I am currently conducting research for a project, and one of the more interesting and less common items I have delved into is the use and benefits of accesskeys in HTML.
Right now there is a huge conversation in the blogodome about accessibility. Although I wasn’t there, it seems the @media conference stirred quite a bit of yummy chunks from the bottom of the web standards pot, and everyone from Mike Davidson to 456 Berea Street has touched on the subject. This discussion has been fascinating to listen to. (Much more interesting than farking Ajax, anyway.)
But in the world of accessibility, accesskeys seem to be taken for granted. The topic comes up every now and then, but at this point it’s a large assumption that of course we’ll put in accesskeys—that’s just good wholesome accessibility practice, silly. Many standards-conscious designers are even kind enough to visually label what accesskeys are mapped to which links, or at least provide a list in the accessibility statement.

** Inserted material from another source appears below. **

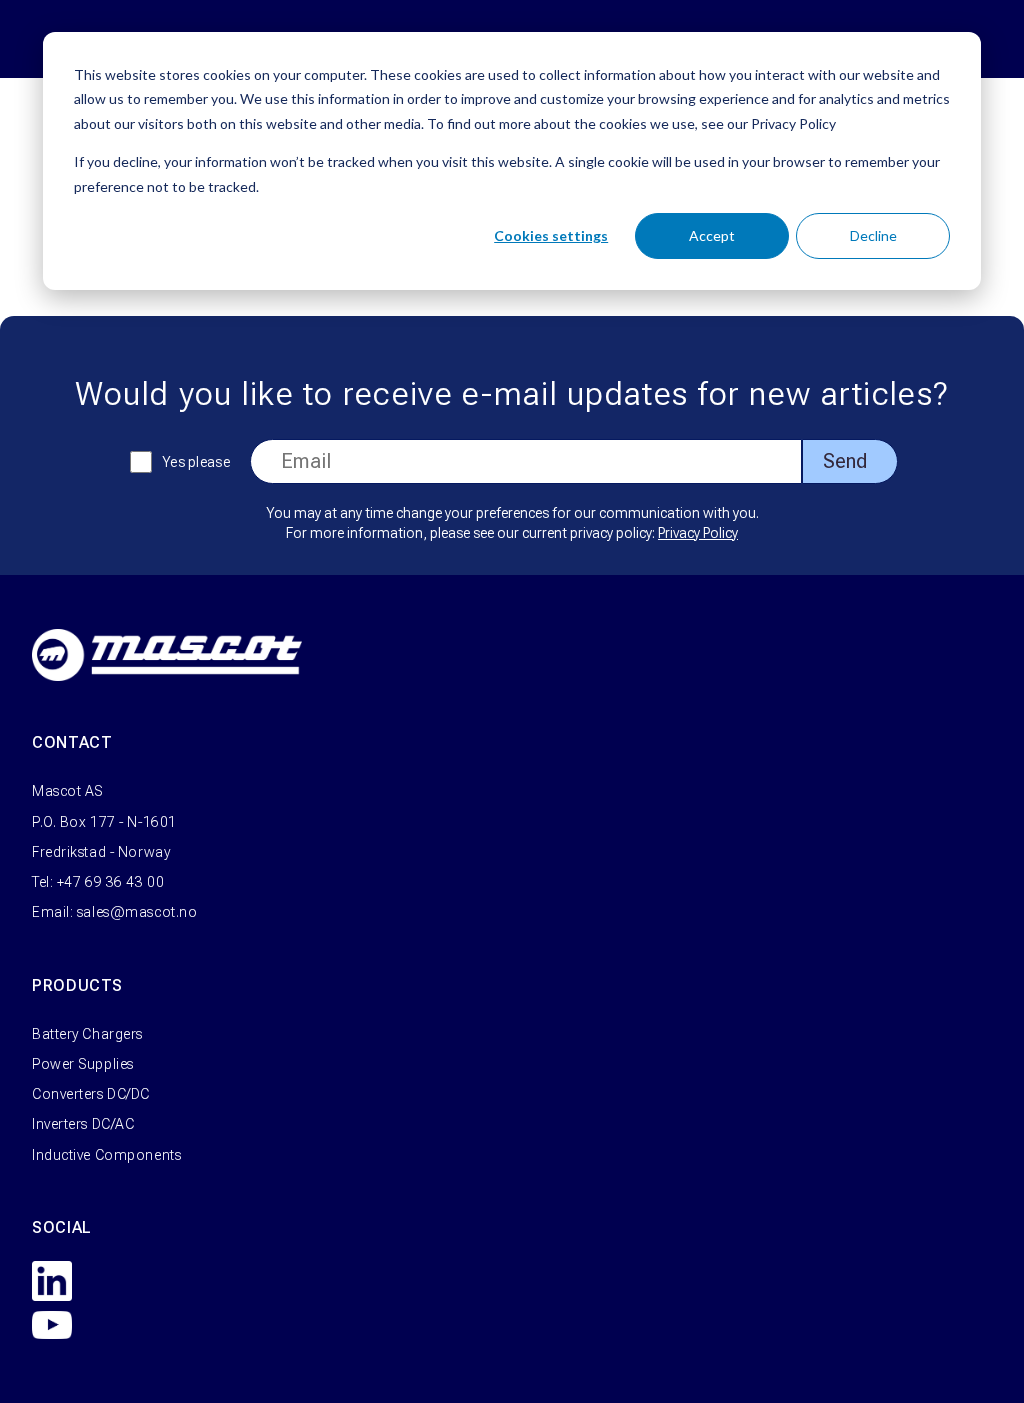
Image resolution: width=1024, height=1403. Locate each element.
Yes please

My initial goal was to find a recommended list of what accesskeys should map to what functionality. A best practices article, in other words. While I found many accessibility statements where I can pull averages, a bit from Dive Into Accessibility and some stuff from the W3C, nowhere could I find a central list of recommended keyboard shortcuts.

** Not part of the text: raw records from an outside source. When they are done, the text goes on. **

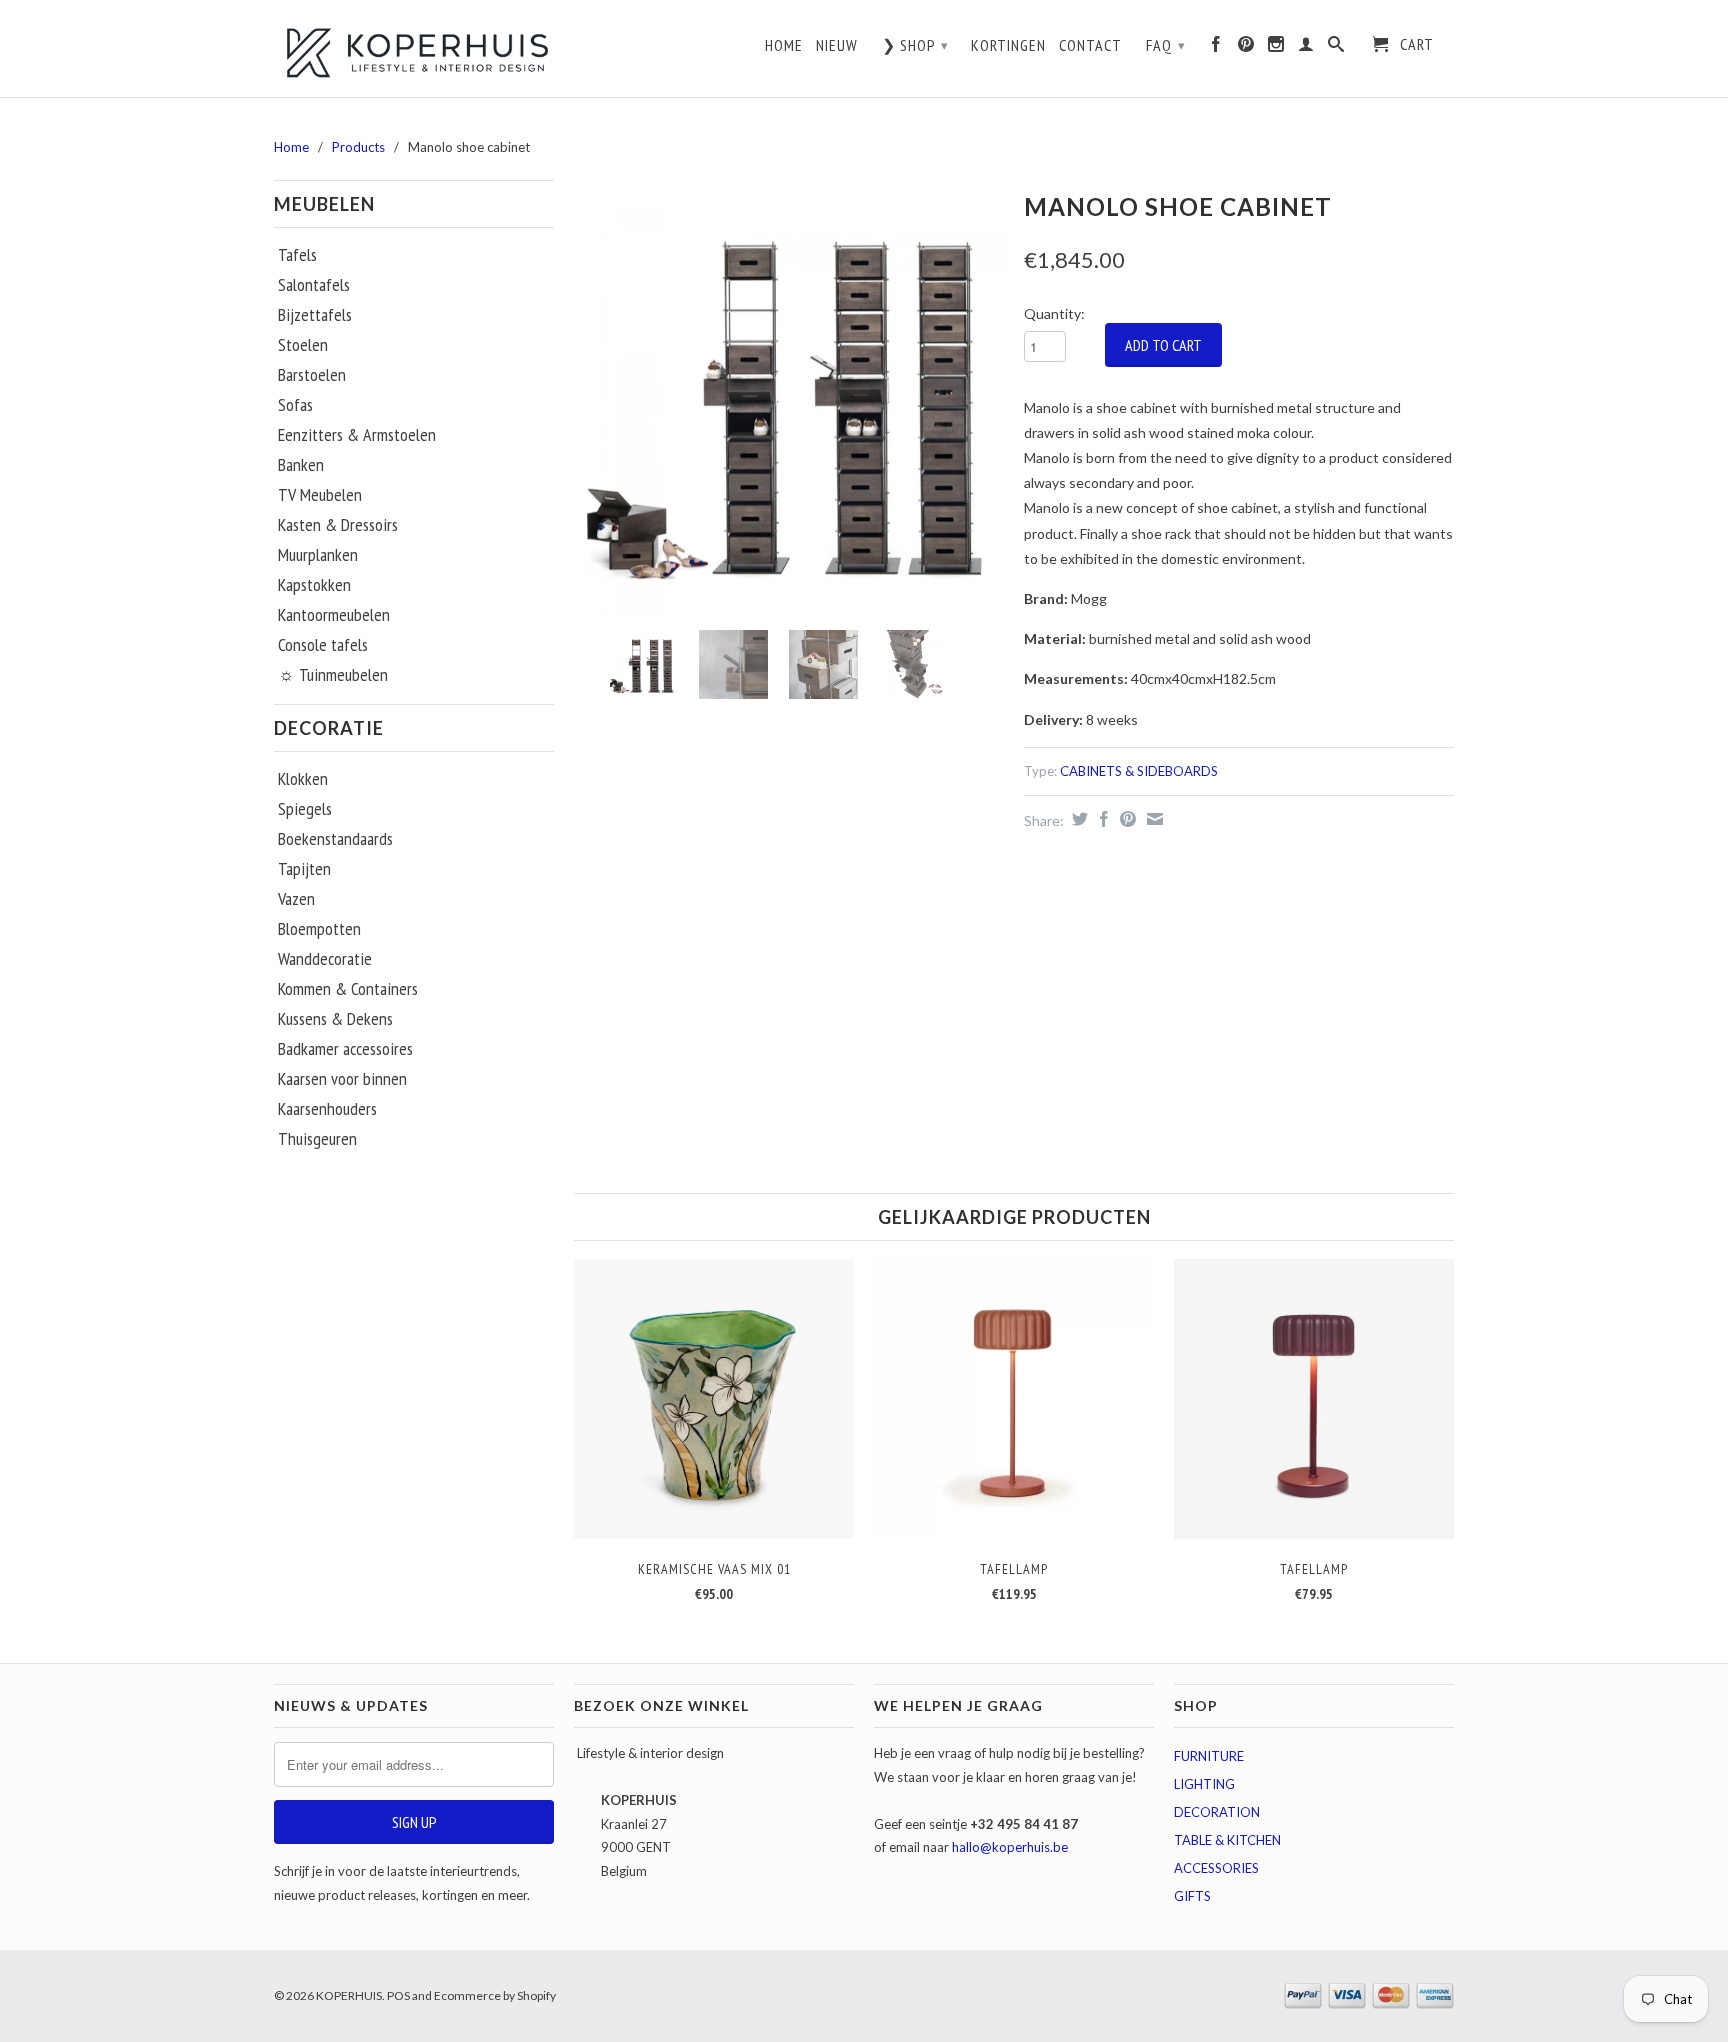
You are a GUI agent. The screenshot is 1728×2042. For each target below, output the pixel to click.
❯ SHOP (915, 45)
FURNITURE (1209, 1756)
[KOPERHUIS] (414, 51)
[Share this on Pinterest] (1125, 819)
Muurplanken (318, 555)
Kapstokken (314, 585)
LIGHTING (1204, 1784)
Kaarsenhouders (327, 1109)
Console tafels (323, 645)
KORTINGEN (1008, 45)
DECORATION (1217, 1812)
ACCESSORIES (1216, 1868)
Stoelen (303, 345)
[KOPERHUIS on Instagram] (1276, 49)
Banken (301, 465)
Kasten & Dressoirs (338, 525)
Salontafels (314, 285)
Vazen (296, 899)
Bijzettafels (315, 315)
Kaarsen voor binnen (342, 1079)
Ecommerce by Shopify (495, 1995)
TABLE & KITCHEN (1227, 1840)
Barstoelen (312, 375)
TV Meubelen (320, 495)
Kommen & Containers (348, 989)
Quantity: (1054, 313)
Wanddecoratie (325, 959)
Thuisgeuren (317, 1139)
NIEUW (837, 45)
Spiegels (305, 809)
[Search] (1336, 49)
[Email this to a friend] (1152, 819)
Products (358, 147)
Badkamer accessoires (345, 1049)
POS (398, 1995)
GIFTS (1192, 1896)
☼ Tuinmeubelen (333, 675)
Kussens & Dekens (335, 1019)
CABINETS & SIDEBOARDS (1139, 771)
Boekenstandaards (335, 839)
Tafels (297, 255)
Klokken (303, 779)
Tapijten (304, 869)
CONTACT (1090, 45)
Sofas (295, 405)
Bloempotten (319, 929)
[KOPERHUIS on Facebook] (1216, 49)
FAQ (1166, 45)
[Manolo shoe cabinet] (789, 400)
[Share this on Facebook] (1101, 819)
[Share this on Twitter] (1077, 819)
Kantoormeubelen (334, 615)
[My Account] (1306, 49)
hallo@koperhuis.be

Some sites use all numbers, others use numbers and certain letters that map to the navigation. Some just use navigation shortcuts.
Diving a bit deeper into Google, I found the article “Accesskeys and Reserved Keystroke Combinations” on wats.ca, which is a nice chart of keyboard shortcuts used by common browsers and the two main players in assistive technology, IBM and JAWS. This relates to the debate on whether to even use accesskeys since many mirror common keyboard commands in the software itself. For instance, hitting Alt+H in Internet Explorer and most other programs will activate the Help menu, but if a site decides to use “H” as an accesskey for “Home,” then that could significantly interfere with software usability.
Taking this into consideration, and taking in the average of other sites, we can deduce some best practices in what accesskeys to use for what functionality.
- Accesskey 1—Home. Using the example above, we need to avoid “H” altogether and this is the next logical choice.
- Accesskey 2—Jump to content / skip navigation. This was recommended by Mark Pilgrim in Dive Into Accessibility, and I’ve seen it widely adopted on other sites. There is some discrepancy among various sites, but “2” seems to be used most.
- Accesskey 4—Search. Either a dedicated search page or the button that activates the search button.
- Accesskey 9—Contact. Every site should have a dedicated contact page. Accesskey “C” could also work, since it is not widely used by other software, but “9” is recommended and put into practice by most sites.
You’ll notice they’re not letters. Using the handy chart mentioned above, it’s easy to see that almost all letters are taken by any one of all of the software titles. While some letters are fairly unused (“R,” for example), a good chunk have been claimed by software functionality. Of these, we can form a blacklist of accesskeys to avoid: D, E, F, H, T, V and W.
Although there are a few sites that have navigation-specific shortcuts (such as the first letter of each section), most are content in providing a simple navigation framework comprised of the numbers above. The ultimate goal would be to provide a dedicated list of recommended keyboard shortcuts, not unlike what the UK government offers in UK Government Access Key Standards.
Moving forward, it would be best to have a consistent accesskey scheme. This would allow for software manufacturers to create their keyboard commands around a published list of keys as well as not force users to learn new key commands for every website they visit.